• _Written exercise_
Start at the line that contains "Given: Tap the heart on Gabs's comment" and continue through the end of the records. Rewrite only those lines, replacing "heart" with "star" and leaving everything else unchanged.

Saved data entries
============================================================
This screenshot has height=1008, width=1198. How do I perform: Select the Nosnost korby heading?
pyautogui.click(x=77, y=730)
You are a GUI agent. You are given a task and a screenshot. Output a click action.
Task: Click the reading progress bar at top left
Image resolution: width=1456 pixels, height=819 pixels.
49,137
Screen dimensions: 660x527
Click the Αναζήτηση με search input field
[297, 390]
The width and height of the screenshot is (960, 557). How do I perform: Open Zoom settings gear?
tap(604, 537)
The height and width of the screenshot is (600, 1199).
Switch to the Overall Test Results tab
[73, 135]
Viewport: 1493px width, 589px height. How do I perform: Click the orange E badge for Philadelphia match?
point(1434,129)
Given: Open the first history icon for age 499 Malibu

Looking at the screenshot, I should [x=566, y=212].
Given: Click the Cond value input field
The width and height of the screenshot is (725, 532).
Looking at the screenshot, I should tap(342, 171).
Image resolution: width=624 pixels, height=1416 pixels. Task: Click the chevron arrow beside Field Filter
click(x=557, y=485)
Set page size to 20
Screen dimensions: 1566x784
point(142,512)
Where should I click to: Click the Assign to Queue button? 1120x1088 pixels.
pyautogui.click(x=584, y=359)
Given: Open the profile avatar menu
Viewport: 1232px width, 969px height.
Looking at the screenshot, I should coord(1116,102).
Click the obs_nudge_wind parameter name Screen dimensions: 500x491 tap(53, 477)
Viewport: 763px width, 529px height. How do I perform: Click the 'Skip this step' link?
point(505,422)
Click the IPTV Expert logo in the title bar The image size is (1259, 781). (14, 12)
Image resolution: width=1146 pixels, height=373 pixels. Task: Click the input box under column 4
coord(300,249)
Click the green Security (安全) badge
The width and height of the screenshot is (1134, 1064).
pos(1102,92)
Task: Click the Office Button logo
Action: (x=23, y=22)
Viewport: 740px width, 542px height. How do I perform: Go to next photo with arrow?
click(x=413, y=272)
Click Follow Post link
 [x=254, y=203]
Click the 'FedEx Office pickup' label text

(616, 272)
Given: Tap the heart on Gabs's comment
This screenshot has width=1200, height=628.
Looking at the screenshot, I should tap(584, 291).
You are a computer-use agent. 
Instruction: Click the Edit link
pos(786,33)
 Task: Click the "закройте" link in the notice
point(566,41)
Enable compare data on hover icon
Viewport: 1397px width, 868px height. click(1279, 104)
============================================================
• _Solved exercise_
Given: Tap the star on Gabs's comment
This screenshot has width=1200, height=628.
Looking at the screenshot, I should tap(584, 291).
You are a computer-use agent. 
Instruction: Click the Edit link
pos(786,33)
 Task: Click the "закройте" link in the notice
point(566,41)
Enable compare data on hover icon
Viewport: 1397px width, 868px height. click(1279, 104)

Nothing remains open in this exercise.